Which, given that it’s GIPHY we’re talking about, seems like bit of a stretch – but evidently, there is a case to be answered, as this week, a UK court has dismissed Meta’s latest appeal against the legal action, which puts its acquisition of GIPHY on unsteady ground once again.
As reported by The Financial Times:
“The [UK] Competition Appeal Tribunal on Tuesday unanimously dismissed all but one of Meta’s grounds of appeal, concluding that the Competition and Markets Authority had acted rationally when it last year came to the decision that it should sell GIPHY — the biggest provider of animated images known as gifs to social networks.”
The core of the case against Meta’s acquisition comes down to the use of GIFs for advertising, which could expand Meta’s hold on the digital ads market.
GIPHY’s ad options are fairly limited, but it has facilitated brand promotions via GIFs in the past, which, under Meta, could become a global offering, that could become a more significant element in the broader digital ads sphere. It’s not something that would ever likely be on the scale of, say, another social media app or similar, but there is potential for Meta to expand its ad market presence, and that, seemingly, is enough of a justification to block the merger from progressing further, based on this latest finding.
Meta will continue to appeal the case, but its options are becoming more limited, which could, eventually, see it forced to either sell off GIPHY, or remove the app from the UK market, if that’s an option that it would rather pursue.

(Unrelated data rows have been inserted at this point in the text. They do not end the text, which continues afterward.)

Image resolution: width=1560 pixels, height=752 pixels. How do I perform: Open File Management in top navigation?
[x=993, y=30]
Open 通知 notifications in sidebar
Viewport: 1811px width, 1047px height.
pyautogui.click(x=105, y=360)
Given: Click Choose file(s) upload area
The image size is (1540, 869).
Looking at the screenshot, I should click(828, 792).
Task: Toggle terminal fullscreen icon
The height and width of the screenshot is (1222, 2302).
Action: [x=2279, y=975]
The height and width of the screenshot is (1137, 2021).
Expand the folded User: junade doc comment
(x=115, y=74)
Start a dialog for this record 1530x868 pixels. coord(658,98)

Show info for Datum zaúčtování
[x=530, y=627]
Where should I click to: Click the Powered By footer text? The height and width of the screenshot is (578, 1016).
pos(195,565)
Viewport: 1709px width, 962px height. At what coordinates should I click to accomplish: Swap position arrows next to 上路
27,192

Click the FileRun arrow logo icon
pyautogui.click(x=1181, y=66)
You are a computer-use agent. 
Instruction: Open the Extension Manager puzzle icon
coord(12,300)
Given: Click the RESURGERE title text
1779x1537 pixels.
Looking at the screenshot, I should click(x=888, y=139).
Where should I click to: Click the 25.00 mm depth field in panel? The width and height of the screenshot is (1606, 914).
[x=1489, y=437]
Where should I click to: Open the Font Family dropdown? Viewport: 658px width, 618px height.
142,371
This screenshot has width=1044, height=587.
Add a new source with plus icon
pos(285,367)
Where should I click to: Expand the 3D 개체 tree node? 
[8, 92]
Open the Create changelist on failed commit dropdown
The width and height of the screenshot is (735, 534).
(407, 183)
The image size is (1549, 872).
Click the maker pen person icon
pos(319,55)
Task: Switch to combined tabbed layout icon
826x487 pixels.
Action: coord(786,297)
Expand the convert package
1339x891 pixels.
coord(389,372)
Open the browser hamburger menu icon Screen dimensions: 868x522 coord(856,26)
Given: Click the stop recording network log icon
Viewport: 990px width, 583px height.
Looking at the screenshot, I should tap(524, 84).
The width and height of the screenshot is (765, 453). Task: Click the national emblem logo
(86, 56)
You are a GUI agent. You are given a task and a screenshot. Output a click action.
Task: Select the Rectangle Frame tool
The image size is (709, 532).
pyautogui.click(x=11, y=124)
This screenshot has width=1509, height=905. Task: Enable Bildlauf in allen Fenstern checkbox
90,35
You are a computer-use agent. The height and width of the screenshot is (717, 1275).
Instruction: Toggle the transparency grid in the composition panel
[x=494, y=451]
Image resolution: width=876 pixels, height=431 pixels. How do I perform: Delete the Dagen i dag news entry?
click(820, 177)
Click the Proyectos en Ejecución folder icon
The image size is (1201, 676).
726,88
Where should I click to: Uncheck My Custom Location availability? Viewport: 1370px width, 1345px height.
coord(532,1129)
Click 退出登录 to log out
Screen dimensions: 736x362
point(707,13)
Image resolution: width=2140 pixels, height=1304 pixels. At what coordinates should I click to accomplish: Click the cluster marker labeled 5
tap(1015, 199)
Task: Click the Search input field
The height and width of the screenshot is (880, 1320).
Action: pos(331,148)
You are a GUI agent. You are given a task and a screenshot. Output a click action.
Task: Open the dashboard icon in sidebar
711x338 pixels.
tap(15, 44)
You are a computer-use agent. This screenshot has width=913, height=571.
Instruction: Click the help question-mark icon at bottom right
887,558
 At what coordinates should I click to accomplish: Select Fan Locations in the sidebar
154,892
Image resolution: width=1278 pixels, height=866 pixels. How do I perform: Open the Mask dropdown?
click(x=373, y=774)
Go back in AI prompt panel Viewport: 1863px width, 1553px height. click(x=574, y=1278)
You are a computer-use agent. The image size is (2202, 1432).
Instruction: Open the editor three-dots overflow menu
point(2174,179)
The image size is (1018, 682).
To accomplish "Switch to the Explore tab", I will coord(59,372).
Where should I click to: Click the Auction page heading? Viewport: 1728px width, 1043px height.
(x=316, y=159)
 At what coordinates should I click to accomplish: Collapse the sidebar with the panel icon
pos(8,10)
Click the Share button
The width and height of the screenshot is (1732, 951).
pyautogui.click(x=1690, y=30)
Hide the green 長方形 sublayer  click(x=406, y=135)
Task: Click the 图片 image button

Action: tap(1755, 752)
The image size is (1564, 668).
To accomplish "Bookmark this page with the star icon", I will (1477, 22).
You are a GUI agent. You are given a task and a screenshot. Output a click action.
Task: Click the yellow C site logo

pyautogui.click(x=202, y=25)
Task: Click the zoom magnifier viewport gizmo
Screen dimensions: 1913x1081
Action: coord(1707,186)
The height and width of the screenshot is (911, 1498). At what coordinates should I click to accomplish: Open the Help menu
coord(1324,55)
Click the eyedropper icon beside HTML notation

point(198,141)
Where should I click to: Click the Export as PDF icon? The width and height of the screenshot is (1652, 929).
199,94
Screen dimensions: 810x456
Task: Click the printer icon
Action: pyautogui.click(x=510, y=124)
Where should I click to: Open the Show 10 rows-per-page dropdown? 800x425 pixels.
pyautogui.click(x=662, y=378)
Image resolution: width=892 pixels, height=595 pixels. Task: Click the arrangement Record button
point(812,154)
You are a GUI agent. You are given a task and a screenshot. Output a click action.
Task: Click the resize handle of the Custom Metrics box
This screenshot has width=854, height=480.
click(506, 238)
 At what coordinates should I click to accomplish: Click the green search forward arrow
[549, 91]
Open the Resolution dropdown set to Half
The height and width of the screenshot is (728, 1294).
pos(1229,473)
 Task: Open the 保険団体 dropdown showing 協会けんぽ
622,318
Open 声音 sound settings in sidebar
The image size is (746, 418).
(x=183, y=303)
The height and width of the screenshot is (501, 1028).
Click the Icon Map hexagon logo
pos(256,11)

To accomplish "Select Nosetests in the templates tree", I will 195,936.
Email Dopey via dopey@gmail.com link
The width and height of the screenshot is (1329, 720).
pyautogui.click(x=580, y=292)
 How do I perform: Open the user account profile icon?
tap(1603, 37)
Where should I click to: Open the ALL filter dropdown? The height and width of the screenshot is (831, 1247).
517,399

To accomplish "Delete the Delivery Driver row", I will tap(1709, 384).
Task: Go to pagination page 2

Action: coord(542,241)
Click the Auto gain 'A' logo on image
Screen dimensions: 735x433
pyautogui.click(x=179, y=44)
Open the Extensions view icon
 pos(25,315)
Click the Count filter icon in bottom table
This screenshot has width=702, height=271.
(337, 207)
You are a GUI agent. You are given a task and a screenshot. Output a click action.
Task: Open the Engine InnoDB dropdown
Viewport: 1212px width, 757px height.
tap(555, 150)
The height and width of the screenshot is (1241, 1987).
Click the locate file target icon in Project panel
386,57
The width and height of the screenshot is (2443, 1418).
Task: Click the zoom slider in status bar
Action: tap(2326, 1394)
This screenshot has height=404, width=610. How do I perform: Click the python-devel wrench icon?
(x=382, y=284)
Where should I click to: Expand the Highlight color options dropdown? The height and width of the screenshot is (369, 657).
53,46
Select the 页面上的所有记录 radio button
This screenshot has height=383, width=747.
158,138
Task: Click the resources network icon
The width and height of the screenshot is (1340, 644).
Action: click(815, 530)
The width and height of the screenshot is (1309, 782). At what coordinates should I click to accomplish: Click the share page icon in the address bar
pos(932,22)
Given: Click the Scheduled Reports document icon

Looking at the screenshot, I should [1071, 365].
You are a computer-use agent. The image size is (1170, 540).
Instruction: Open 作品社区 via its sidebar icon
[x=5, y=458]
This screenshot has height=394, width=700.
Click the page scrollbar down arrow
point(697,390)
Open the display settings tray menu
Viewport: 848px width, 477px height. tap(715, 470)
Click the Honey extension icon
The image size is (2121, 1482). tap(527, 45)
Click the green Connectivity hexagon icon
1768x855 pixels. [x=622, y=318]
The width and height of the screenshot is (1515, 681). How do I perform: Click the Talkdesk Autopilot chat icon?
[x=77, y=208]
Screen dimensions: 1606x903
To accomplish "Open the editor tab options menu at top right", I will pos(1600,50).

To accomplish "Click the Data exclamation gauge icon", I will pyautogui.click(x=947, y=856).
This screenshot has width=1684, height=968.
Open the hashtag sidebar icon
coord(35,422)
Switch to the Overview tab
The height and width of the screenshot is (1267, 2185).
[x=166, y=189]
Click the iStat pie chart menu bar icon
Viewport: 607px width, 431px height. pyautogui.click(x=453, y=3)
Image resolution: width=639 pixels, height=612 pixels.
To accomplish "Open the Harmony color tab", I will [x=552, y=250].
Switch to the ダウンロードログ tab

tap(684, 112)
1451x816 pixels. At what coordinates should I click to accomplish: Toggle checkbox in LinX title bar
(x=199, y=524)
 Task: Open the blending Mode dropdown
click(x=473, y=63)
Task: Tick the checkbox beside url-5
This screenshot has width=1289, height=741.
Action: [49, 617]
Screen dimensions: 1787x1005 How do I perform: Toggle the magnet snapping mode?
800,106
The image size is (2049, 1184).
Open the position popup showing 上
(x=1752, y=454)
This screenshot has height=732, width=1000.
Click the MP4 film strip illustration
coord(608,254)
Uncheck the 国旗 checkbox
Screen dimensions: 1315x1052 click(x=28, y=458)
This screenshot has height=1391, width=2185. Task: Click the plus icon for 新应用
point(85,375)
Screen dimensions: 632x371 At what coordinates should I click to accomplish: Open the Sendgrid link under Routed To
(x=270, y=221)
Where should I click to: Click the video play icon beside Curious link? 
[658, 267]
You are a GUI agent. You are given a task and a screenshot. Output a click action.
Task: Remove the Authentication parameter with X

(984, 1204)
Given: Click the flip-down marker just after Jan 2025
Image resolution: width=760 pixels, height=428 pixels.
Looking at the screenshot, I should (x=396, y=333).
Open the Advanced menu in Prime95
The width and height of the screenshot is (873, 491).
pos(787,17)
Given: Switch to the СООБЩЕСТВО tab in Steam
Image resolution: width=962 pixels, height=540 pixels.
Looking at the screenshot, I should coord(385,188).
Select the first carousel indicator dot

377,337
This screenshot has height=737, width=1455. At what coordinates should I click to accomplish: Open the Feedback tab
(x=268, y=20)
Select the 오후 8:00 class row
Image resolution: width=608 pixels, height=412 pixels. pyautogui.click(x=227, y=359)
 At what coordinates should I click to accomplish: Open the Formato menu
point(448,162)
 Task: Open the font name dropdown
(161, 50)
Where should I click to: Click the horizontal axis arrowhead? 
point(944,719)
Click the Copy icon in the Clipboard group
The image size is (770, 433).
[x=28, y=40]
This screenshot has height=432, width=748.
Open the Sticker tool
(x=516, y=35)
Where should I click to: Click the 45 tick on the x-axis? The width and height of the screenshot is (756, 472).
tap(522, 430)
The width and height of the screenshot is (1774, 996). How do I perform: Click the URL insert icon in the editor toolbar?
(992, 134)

Though how exactly that might work is also complex, as the issue is with the overall acquisition, which would relate to all markets, not just the UK. But the UK court can’t make global rulings. Essentially, the legal technicalities, in this sense, go beyond my comprehension of international law, but it does seem like Meta could have some other avenues to pursue, before it would have to look at winding back the deal entirely.
In some ways, it seems more like an anti-Meta stance than an anti-competition one – especially when you also consider that Snapchat was allowed to acquire rival GIF platform Gfycat in 2020. The argument that GIFs could form a more significant ad element is questionable, but with Meta turning previous acquisitions WhatsApp and Instagram into huge, dominant platforms in their respective sectors, there’s a level of concern over any platform that Meta buys up, and how that could then expand its already significant market dominance.
Digital advertising takes up 66% of total UK ad spend, with Meta and Google gobbling up the majority of those ad dollars. Given this, you can understand why UK regulators are hesitant to cede any more power in this respect to the US tech giants. And while GIPHY may not ever form a significant part of that overall ad pie, it seems, in some ways, like a line in a sand moment for local competition.
Which essentially means that Meta’s full integration of GIPHY remains on hold, and we have no real way of know what it’s planning, or what it might do next with the app until the legal challenge is sorted out.
That means no new GIF tools in your favorite social media apps – and by the time it’s all sorted out, it may well be that no one cares about GIFs anyway, as we’ll all be flying around in the metaverse, with cartoonish avatars become a more popular option for expression.
Maybe, then, Meta should just wind it back and save the money, though we also don’t know of its full plans for the acquisition, nor the related costs if it has to eventually reverse course.
We now await the next update in the legal process.